Нет, Бизе не позволит водить себя за нос. Еще одно невероятное усилие, и он сдает партитуру в театр точно в установленный срок — 29 декабря. «Я хочу, чтобы меня оплатили или сыграли; для этого нужно строго держаться сроков договора, — пишет он Галаберу по окончании оперы. — Я очень доволен собой. Это хорошо, уверен в этом, ибо для меня это ново… Меня хотят отложить, я это чувствую, но я не пойду ни на какие отсрочки. За репетиции или суд».

Но в суд он, конечно, не подает.

— Право же, можно подумать, что все сговорились меня погубить, — жалуется Бизе. — Может быть, они поймут, но слишком поздно, что прославление, основанное на сговоре и личной заинтересованности, не может выдержать тщательной и длительной проверки… «Дебора» Девен-Дювивье, «Сарданапал» Жонсьера, «Васильки» Коэна — все, вопреки первоначальному договору, пойдет раньше «Красавицы»… Моя вещь не пройдет раньше июня. Авторы «Ромео» сделали все возможное, чтобы задержать и даже скомпрометировать мою оперу. Человечество гнусно… Если в один из этих прекрасных дней я умру от беспокойства, разочарования и, следовательно, от голода, тогда, быть может, кому-нибудь и придет в голову сделать что-нибудь для «Красавицы» и «Ивана». И если эти произведения и будут иметь какой-то успех, никакого полезного урока на будущее не получится, ибо славословие группировки будет продолжаться.

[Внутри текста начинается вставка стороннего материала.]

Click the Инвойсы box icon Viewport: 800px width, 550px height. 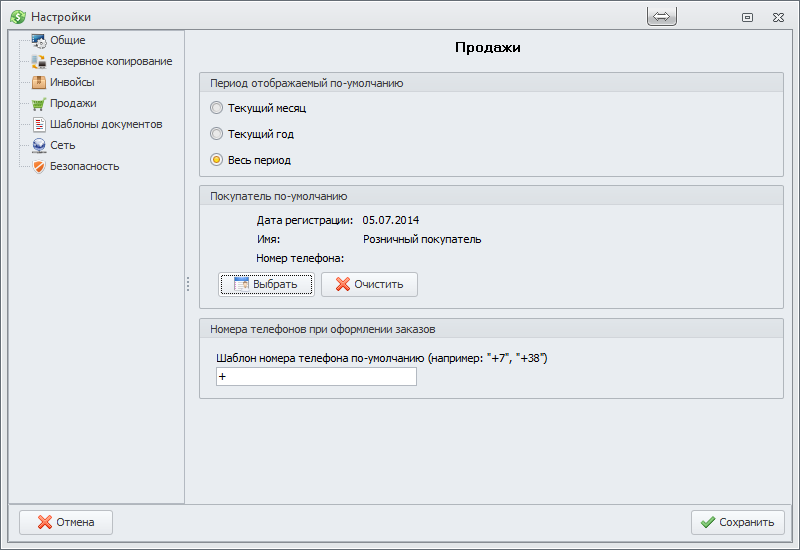pos(39,82)
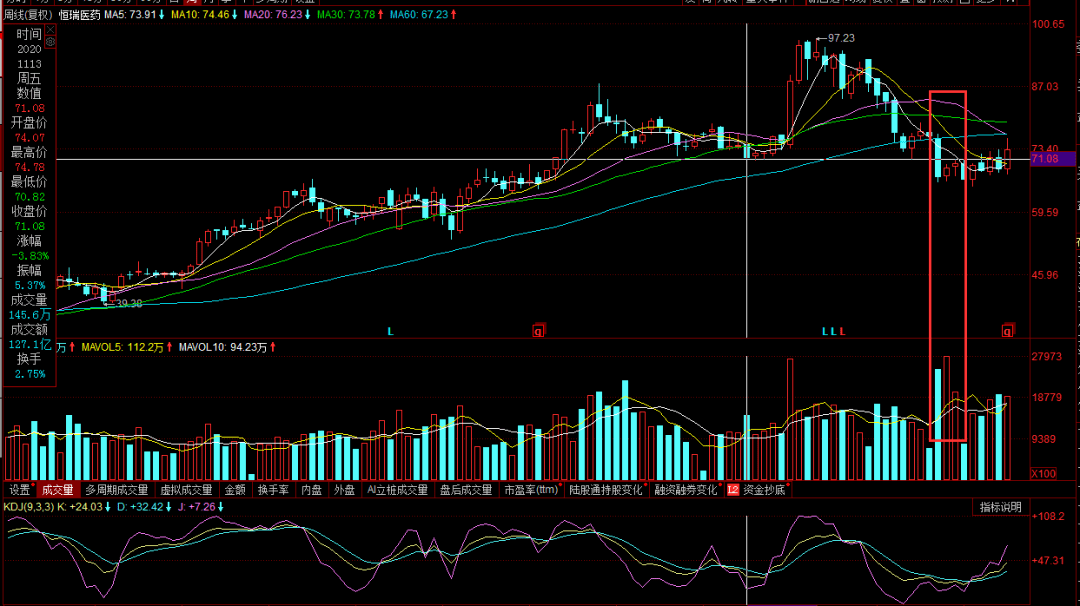
Task: Click the 指标说明 button
Action: [x=1000, y=508]
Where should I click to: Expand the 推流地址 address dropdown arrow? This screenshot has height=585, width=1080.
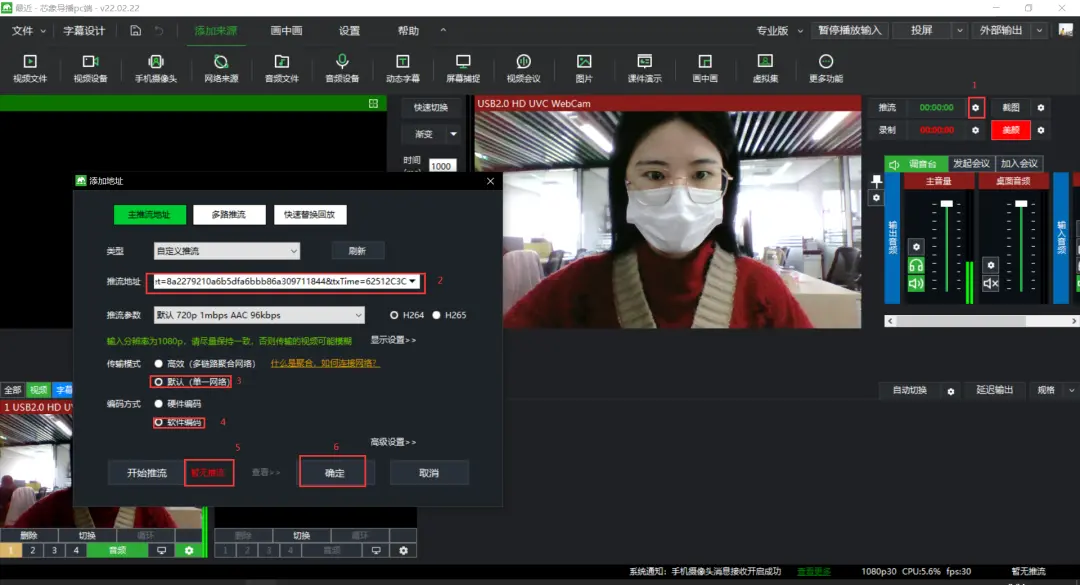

…Дело, конечно, не в «славословии». Да нет и группировки — каждый тут ратует лишь за себя. Просто — практичные люди видят то, что, может быть, и понимает, но не хочет принять Жорж Бизе. Дни Карвальо в этом театре уже сочтены — и нет гарантии, что преемник (если театр вообще не закроют в связи с финансовым крахом) захочет унаследовать обязательства прежней дирекции: в этом прелесть и смысл любой смены руководящего кабинета во все времена. Принятые Карвальо к постановке и, в большинстве своем, действительно оплаченные их авторами произведения могут при новой дирекции вообще не увидеть свет рампы — такое неоднократно бывало. Вот откуда борьба за очередность премьер.

Наконец, Шарль Гуно властным жестом устраняет всех конкурентов — в том числе «дорогого Бизе». Удалось убедить Карвальо, что постановка «Ромео и Джульетты» — спасение театра от краха.

Премьера «Пертской красавицы» отодвинута на неопределенное время, и Бизе принимается за работу над фортепианным переложением пятиактной партитуры Гуно. Шудан торопит — в дни Всемирной выставки возрастет спрос на ноты, ведь в Париж приедет множество иностранцев!..

Музыка «Ромео» действительно великолепна. Но репетиции идут плохо, труппа издергана, разочарована, потеряла надежду, опасается полного краха — и дело не ладится. «Гуно в ярости на всех! Шудан в подавленном состоянии! У Карвальо достаточно денег, чтобы протянуть две-три недели, но если будут дальнейшие задержки… кто знает?» — пишет Бизе Жюлю Адени, одному из либреттистов «Пертской красавицы».

27 апреля Лирический театр, наконец, дает первый спектакль «Ромео». Успех превосходит все ожидания. Гуно получает 90 аншлагов — и рекламу в дни Всемирной парижской выставки 1867 года.